_Stored records:_
════════════════

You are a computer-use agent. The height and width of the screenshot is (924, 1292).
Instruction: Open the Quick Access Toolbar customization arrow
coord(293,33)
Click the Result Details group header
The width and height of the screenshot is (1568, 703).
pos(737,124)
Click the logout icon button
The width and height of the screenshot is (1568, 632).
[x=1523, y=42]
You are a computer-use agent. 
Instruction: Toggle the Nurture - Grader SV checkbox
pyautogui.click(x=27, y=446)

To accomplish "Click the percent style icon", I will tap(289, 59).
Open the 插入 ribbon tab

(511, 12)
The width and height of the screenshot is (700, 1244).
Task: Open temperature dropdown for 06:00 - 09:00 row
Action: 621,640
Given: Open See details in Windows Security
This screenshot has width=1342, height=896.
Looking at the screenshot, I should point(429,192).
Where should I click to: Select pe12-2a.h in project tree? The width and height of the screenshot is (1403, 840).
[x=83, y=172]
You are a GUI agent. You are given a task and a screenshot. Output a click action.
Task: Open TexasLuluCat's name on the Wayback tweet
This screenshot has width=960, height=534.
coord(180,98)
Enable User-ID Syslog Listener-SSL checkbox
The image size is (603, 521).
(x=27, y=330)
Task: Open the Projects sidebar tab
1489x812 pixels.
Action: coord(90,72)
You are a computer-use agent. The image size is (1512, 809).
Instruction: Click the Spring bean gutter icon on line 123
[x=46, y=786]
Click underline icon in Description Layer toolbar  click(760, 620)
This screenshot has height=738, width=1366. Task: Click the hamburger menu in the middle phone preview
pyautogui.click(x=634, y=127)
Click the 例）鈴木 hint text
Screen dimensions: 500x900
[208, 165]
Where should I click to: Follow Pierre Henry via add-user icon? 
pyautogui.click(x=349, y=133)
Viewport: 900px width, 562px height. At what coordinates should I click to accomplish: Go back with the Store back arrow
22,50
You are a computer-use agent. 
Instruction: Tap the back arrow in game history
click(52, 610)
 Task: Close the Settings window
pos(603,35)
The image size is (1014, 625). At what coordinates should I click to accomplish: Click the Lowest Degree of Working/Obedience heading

════════════════

_Written problem:_ Copy all of these lines exactly as they appear, one after another.

_Response:_
You are a computer-use agent. The height and width of the screenshot is (924, 1292).
Instruction: Open the Quick Access Toolbar customization arrow
coord(293,33)
Click the Result Details group header
The width and height of the screenshot is (1568, 703).
pos(737,124)
Click the logout icon button
The width and height of the screenshot is (1568, 632).
[x=1523, y=42]
You are a computer-use agent. 
Instruction: Toggle the Nurture - Grader SV checkbox
pyautogui.click(x=27, y=446)

To accomplish "Click the percent style icon", I will tap(289, 59).
Open the 插入 ribbon tab

(511, 12)
The width and height of the screenshot is (700, 1244).
Task: Open temperature dropdown for 06:00 - 09:00 row
Action: 621,640
Given: Open See details in Windows Security
This screenshot has width=1342, height=896.
Looking at the screenshot, I should point(429,192).
Where should I click to: Select pe12-2a.h in project tree? The width and height of the screenshot is (1403, 840).
[x=83, y=172]
You are a GUI agent. You are given a task and a screenshot. Output a click action.
Task: Open TexasLuluCat's name on the Wayback tweet
This screenshot has width=960, height=534.
coord(180,98)
Enable User-ID Syslog Listener-SSL checkbox
The image size is (603, 521).
(x=27, y=330)
Task: Open the Projects sidebar tab
1489x812 pixels.
Action: coord(90,72)
You are a computer-use agent. The image size is (1512, 809).
Instruction: Click the Spring bean gutter icon on line 123
[x=46, y=786]
Click underline icon in Description Layer toolbar  click(760, 620)
This screenshot has height=738, width=1366. Task: Click the hamburger menu in the middle phone preview
pyautogui.click(x=634, y=127)
Click the 例）鈴木 hint text
Screen dimensions: 500x900
[208, 165]
Where should I click to: Follow Pierre Henry via add-user icon? 
pyautogui.click(x=349, y=133)
Viewport: 900px width, 562px height. At what coordinates should I click to accomplish: Go back with the Store back arrow
22,50
You are a computer-use agent. 
Instruction: Tap the back arrow in game history
click(52, 610)
 Task: Close the Settings window
pos(603,35)
The image size is (1014, 625). At what coordinates should I click to accomplish: Click the Lowest Degree of Working/Obedience heading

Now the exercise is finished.